━━ TEXTO SELECCIONADO ━━
La fotógrafa y directora de arte Raquel San Nicolás, que trabaja para firmas de moda en París, se quejaba de ello hace poco. “Después de haber estado haciendo un research para una campaña, llegué a la conclusión de que, en Internet, o en Instagram, siempre es verano. Tengo la impresión de que incluso cuando se comunica el invierno se hace con una luz cálida, con imágenes muy iluminadas, evocadoras, aspiracionales, y, al final, lo que atrae al ojo en publicidad y lo que manda en moda es aquello que apetece, y suele apetecer el buen tiempo. Creo que las marcas recurren a ese imaginario, a esa iluminación y colorimetría, incluso cuando estamos en épocas más invernales. En Instagram siempre hace calor y siempre son las ocho de la tarde de un atardecer evocador”, expone San Nicolás.
Aznar está de acuerdo y cree que “el verano se ha convertido en una marca: terraza en diciembre, vuelos baratos en noviembre, festivales en abril”. “Esa proyección es una especie de verano de laboratorio donde lo único que se conserva es la promesa de ocio, sol y consumo. Ahí está la trampa: alargar el verano no significa más felicidad, sino más gasto, más desgaste. Es como esas plantas de plástico que siempre parecen verdes, pero nunca huelen a nada”, lamenta el escritor.
━━━
• _TAREAS DEL EJERCICIO_
#1 Según el texto sobre el verano eterno en Internet, ¿para quién trabaja Raquel San Nicolás?
#2 Prolonga el texto sobre el verano eterno en Internet a partir de su última oración.
━━ DATOS SIN PROCESAR ━━
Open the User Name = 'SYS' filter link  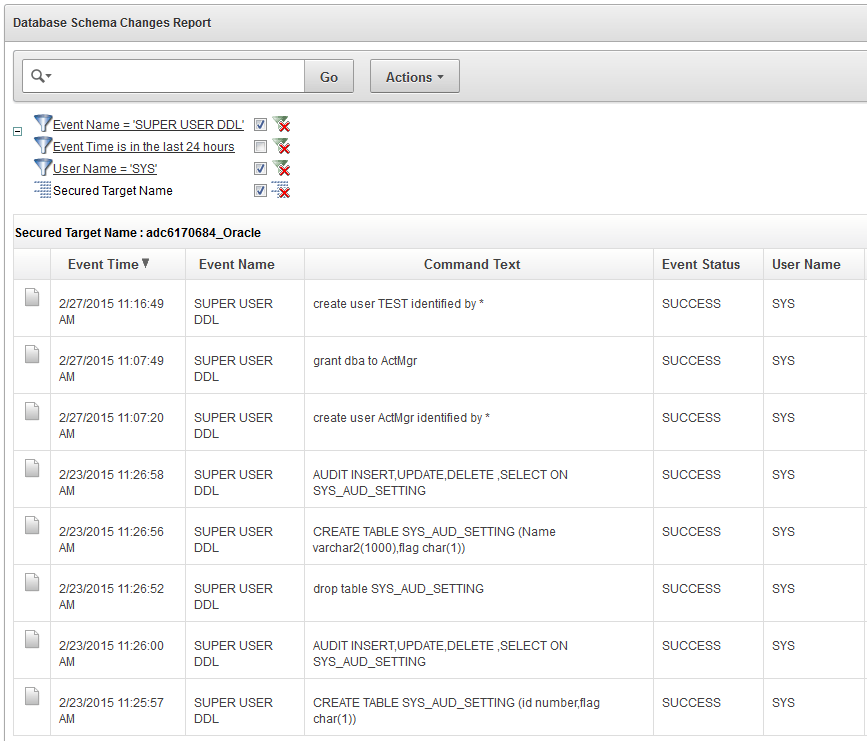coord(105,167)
━━━
━━ DATOS SIN PROCESAR ━━
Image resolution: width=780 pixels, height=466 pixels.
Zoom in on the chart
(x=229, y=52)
━━━
• _TUS RESPUESTAS_
#1 Trabaja para firmas de moda en París.

#2
Si bien todavía buena parte de las representaciones y los rituales relacionados con el verano tienen que ver con los trabajos del campo, puesto que su imaginario también depende de un calor que cada vez dura más, el cambio climático podría estar contribuyendo a esta paradójica “desestacionalización” del verano. San Nicolás insiste: la moda y la estética veraniegas ya ocupan todo el año: “Una estética veraniega puede ser una luz cálida que envuelve todo un espacio, la costa, el mar, una actitud festiva y agradable, contemplativa, descanso, gente bien vestida con una copa… Ese tipo de imágenes ya las recibimos como un bombardeo todo el tiempo”. La fotógrafa tinerfeña ha podido observar que “el boom actual del turismo está muy relacionado con la necesidad de generar contenidos e imágenes de verano para publicar en redes sociales, y los territorios, especialmente los más evocadores, lamentablemente se convierten en decorados. Tener una estética que resulte atractiva como decorado puede llevar a una saturación”. San Nicolás percibe que la sociedad canaria atraviesa “una situación como de colapso” a nivel de economía, trabajo y vivienda y, precisamente, la capacidad de las islas para ofrecer imágenes veraniegas en cualquier momento del año juega en su contra.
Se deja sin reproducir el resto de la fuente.